◆ Brano proposto:

* * * * * * *

2) I motivi di ricorso sono due.

2.1) Con il primo si deduce l’illegittimità del decreto suindicato per violazione e falsa applicazione degli artt. 10, comma 3, lett. d), 13 e 14 d.lgs. n. 42/2004 sotto altro profilo: eccesso di potere per manifesta irragionevolezza e travisamento del fatto.

Ciò, poiché il citato art. 10, comma 3, lett. d) riguarderebbe le sole ipotesi in cui il bene si trovi in stretto rapporto con gli eventi storico-politici dell’Italia, ipotesi non ricorrente nel caso di specie, ove tanto la Villa Tagliabue quanto la Piscina non sarebbero affatto collegati con gli eventi storico-politici d’Italia.

2.2) Con il secondo motivo si deduce, invece, la violazione e falsa applicazione degli artt. 50 e 169 del d.lgs. n. 42/2004, oltreché degli artt. 817, 818, 819 del codice civile, sotto altro profilo: eccesso di potere per manifesta irragionevolezza e travisamento del fatto.

Ciò, avuto riguardo alla palese erroneità e all’intrinseca irragionevolezza della dichiarata

pertinenzialità storica e artistica della scultura denominata « D », realizzata da L F, e della « scultura astratta », realizzata da A T con A C, rispetto alla Piscina progettata dall’architetto G M. La « scultura » il « D », spiega la ricorrente, non rientrerebbe nell’elenco contenuto negli artt. 50, 169 del D.Lgs. n. 42/2004, da intendersi necessariamente come tassativo, trattandosi di norme di divieto, mentre la pertinenza storico-culturale, per essere tale, dovrebbe accedere ad un bene culturale immobile, tale non essendo la piscina in esame.

3) Si è costituita l’intimata Amministrazione, controdeducendo con controricorso alle censure avversarie.

3.1) La stessa intimata, dopo avere rilevato come il ricorso sia stato irritualmente notificato in data 5.8.2020 presso la sede reale dell’amministrazione e presso l’Avvocatura generale dello Stato a Roma anziché presso l’Avvocatura distrettuale territorialmente competente, ha difeso nel merito la legittimità del provvedimento impugnato. Essa ha, in particolare, evidenziato come la Piscina - progettata dall’architetto G M, con all’interno le due statue, realizzate l’una in ceramica di Albisola da L F (denominata D ) e l’altra in ceramica policroma eseguita dalla Società ceramica italiana di Laveno, da A T con A C (denominata Scultura astratta ) -, costituirebbe il fulcro del compendio immobiliare in questione, rappresentando il principale elemento di affermazione del proprietario nell’establishment nazionale del Secondo Dopoguerra. Ancora, la resistente ha spiegato come, nel corso della seconda metà del Novecento, l’industriale monzese E T e la moglie, la soubrette E G, abbiano reso la villa un polo d’attrazione di personalità dello spettacolo e dell’alta aristocrazia internazionale, e proprio la piscina, con le statue ad essa annesse, ne era divenuta la principale attrazione. Il particolarissimo complesso, progettato dall’architetto G M tra la fine del 1950 e il 1951, con la collaborazione di noti artisti italiani, tra i quali L F e A T, sarebbe stato commissionato appositamente per ospitare eventi mondani all’interno di scenografie d’acqua particolarmente suggestive.

* * * * * * *

◆ Record:
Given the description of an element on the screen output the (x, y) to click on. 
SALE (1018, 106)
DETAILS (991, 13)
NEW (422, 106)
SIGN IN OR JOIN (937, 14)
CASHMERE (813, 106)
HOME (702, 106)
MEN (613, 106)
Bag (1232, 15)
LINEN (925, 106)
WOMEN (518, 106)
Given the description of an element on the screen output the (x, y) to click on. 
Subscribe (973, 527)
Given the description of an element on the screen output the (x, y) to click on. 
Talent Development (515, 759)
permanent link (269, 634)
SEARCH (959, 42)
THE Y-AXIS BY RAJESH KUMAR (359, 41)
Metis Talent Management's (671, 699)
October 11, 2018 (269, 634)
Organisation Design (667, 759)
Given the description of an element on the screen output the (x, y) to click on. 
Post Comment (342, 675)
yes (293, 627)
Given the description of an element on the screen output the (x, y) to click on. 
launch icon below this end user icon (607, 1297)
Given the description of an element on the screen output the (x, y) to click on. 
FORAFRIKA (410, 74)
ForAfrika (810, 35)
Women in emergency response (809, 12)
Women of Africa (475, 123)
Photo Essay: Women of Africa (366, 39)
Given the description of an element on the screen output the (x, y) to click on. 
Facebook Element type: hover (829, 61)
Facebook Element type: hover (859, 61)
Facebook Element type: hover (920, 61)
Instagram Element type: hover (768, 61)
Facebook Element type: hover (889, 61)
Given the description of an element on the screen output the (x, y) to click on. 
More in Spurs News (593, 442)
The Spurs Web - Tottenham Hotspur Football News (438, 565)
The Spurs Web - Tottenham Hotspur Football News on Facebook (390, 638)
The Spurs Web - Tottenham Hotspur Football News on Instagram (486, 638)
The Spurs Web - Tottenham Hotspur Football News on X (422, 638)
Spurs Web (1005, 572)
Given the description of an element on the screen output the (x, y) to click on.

* * * * * * *

◆ Obiettivo: Puoi trascrivere senza alcuna modifica, dal brano proposto, il tratto che va da "pertinenzialità storica e" fino a "piscina in esame."?

◆ Risultato dell'esercizio:
pertinenzialità storica e artistica della scultura denominata « D », realizzata da L F, e della « scultura astratta », realizzata da A T con A C, rispetto alla Piscina progettata dall’architetto G M. La « scultura » il « D », spiega la ricorrente, non rientrerebbe nell’elenco contenuto negli artt. 50, 169 del D.Lgs. n. 42/2004, da intendersi necessariamente come tassativo, trattandosi di norme di divieto, mentre la pertinenza storico-culturale, per essere tale, dovrebbe accedere ad un bene culturale immobile, tale non essendo la piscina in esame.